Degas’s own planned contribution for the failed journal Le Jour et la nuit was the etching now known as Mary Cassatt at the Louvre: The Etruscan Gallery. Cassatt once remarked that she posed for Degas “only once in a while when he finds the movement difficult and the model cannot seem to get his idea.” Yet the theme of Cassatt strolling through the Louvre clearly fascinated him, resulting in a rich body of work produced in a range of media over a number of years. Encompassing two prints, at least five drawings, a half-dozen pastels, and two paintings, the series marks one of Degas’s most intense and sustained meditations upon a single motif.

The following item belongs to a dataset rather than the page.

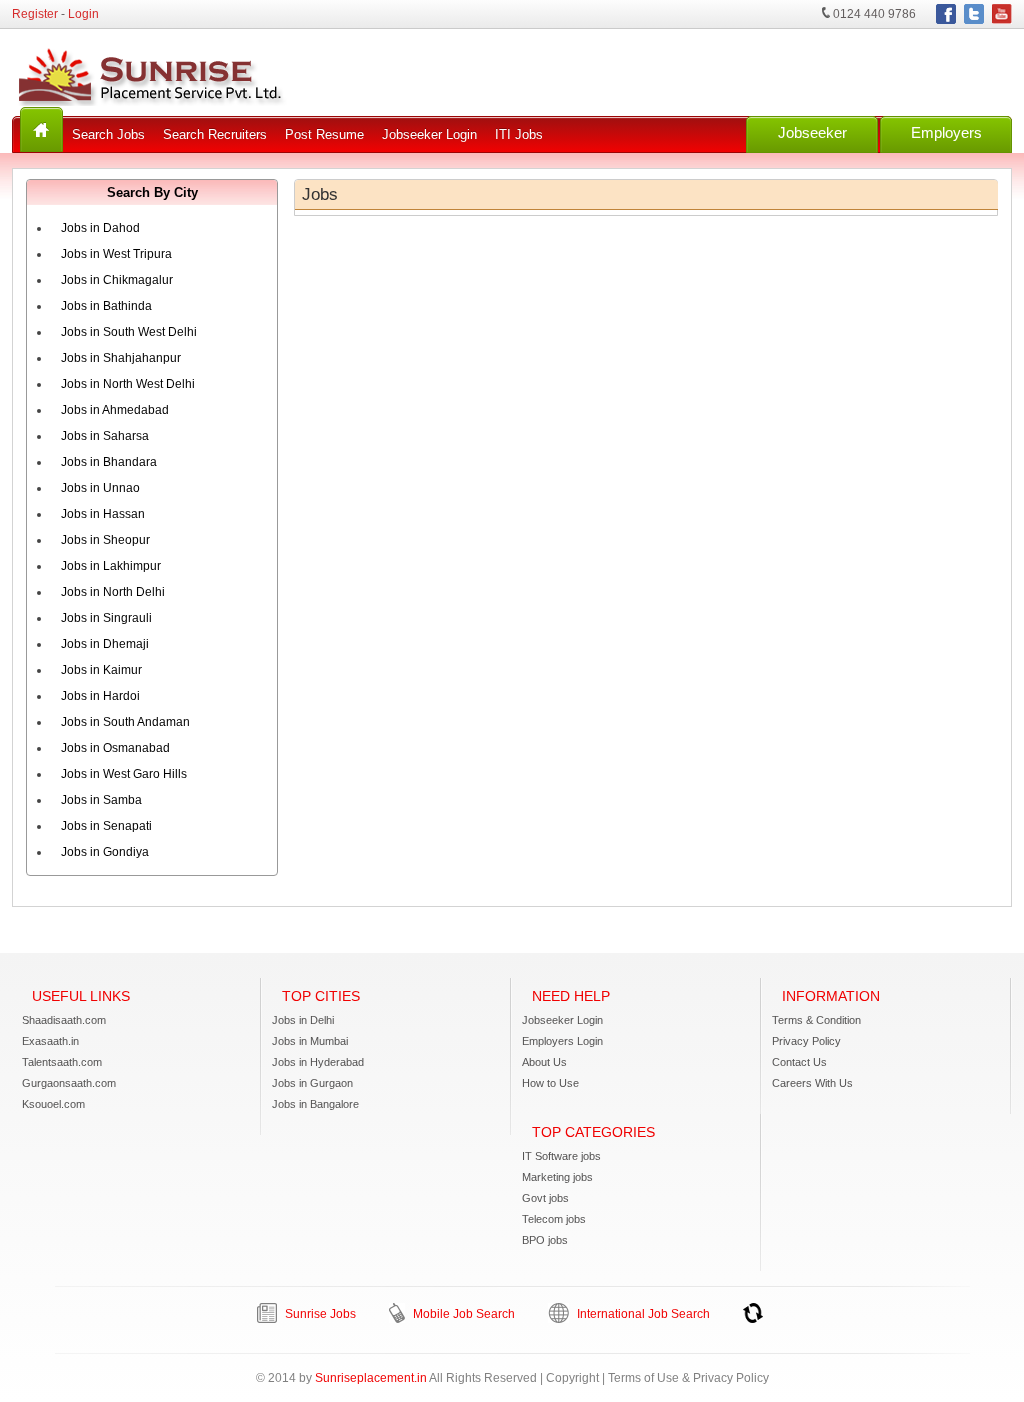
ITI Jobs (519, 134)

Mary Cassatt at the Louvre
Edgar Degas, Mary Cassatt at the Louvre: The Etruscan Gallery, 1879–1880, softground etching, drypoint, aquatint, and etching, retouched with red chalk, The Art Institute of Chicago, Albert Roullier Memorial Collection. Photography © The Art Institute of Chicago
Degas’s choice of the Louvre as the setting for this group of works spoke to the two friends’ mutual appreciation for art and its tradition. In the series, he depicted Cassatt as an elegantly dressed museum goer, wholly absorbed in her study of art. Nearby, a seated companion (usually identified as Cassatt’s sister Lydia) looks up from her guidebook. Cassatt, with her back turned fully to the viewer, balances against an umbrella in a pose that highlights the curve of her body and underscores her air of assurance. Although the precise relationship between the various works is not entirely certain, Degas most likely began with drawings and pastels of individual figures that served as references for the series as a whole. The more elaborate pastels and paintings of women visiting a museum culminate the series.